A operadora de viagens CVC notou o que chama de "descentralização gradativa do dinheiro" para o interior há três anos e mudou sua estratégia ao abrir franquias também em cidades menores. Antes, um dos critérios para inaugurar uma loja era que a cidade tivesse pelo menos 150 mil habitantes, mas a nota de corte caiu para 50 mil. 

Somente em 2016, a CVC abriu 104 unidades em cidades de menor porte, nove delas em Santa Catarina. Uma das cidades escolhidas em SC foi Chapecó que, embora não seja tão pequena - tem pouco mais de 200 mil habitantes -, não estava na mira da operadora antes. Apesar de recém-inaugurada, a unidade chapecoense já registra o quarto maior volume de vendas em SC, atrás apenas de Florianópolis, Joinville e São José. 

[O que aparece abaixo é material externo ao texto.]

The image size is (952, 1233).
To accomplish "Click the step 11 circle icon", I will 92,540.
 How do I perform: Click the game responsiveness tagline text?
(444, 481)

O maior município do Oeste dá uma amostra do cenário do interior. O resultado da mudança de estratégia da CVC veio no ano passado quando, pela primeira vez nos 45 anos de história da operadora, as cidades do interior passaram a representar mais da metade das vendas. Esses municípios responderam por 51% dos R$ 5,5 bilhões movimentados pela companhia em 2016, contra 49% movimentados pelas capitais juntas. 

Na avaliação da empresa, o interior do Brasil cresce à medida que o agronegócio e demais setores produtivos se fortalecem, com geração de empregos e renda, o que também incentiva a migração da população das capitais para o interior e, por sua vez, aumenta o consumo em cidades menores.

No levantamento realizado pelo Google, itens como hotéis e cruzeiros tiveram desempenho melhor do que a média nacional em Santa Catarina. Para Eduardo Damo, gerente comercial da Big Golden Tur, agência de turismo com  unidades em Chapecó, Xaxim e Xanxerê que também é franqueada da CVC, o interesse por cruzeiros se mantém aquecido na região. 

— Roteiros dentro do Brasil, com saída de Santos para o Nordeste, são muito procurados. Também há vendas boas para os Estados Unidos e o Caribe - afirma.

A agência embarcou pelo menos 150 passageiros na primeira metade do ano para esse tipo de passeio. O escritor de Chapecó Marco Aurélio Nedel, de 62 anos, é um dos clientes cativos da agência. Ele já fez cinco viagens do tipo nos últimos anos. Em 2016, já navegou pelos mares do Caribe com a esposa e planeja em 2018 partir para águas europeias a partir de Barcelona. 

— O bom do cruzeiro é que reúne opções de entretenimento que não temos aqui em Chapecó. Assistimos a uma montagem do musical da Broadway Mamma Mia em uma das viagens. Além da mordomia, é uma chance de passar um tempo cercado de água pelo mar por todos os lados, algo difícil para quem vive no campo.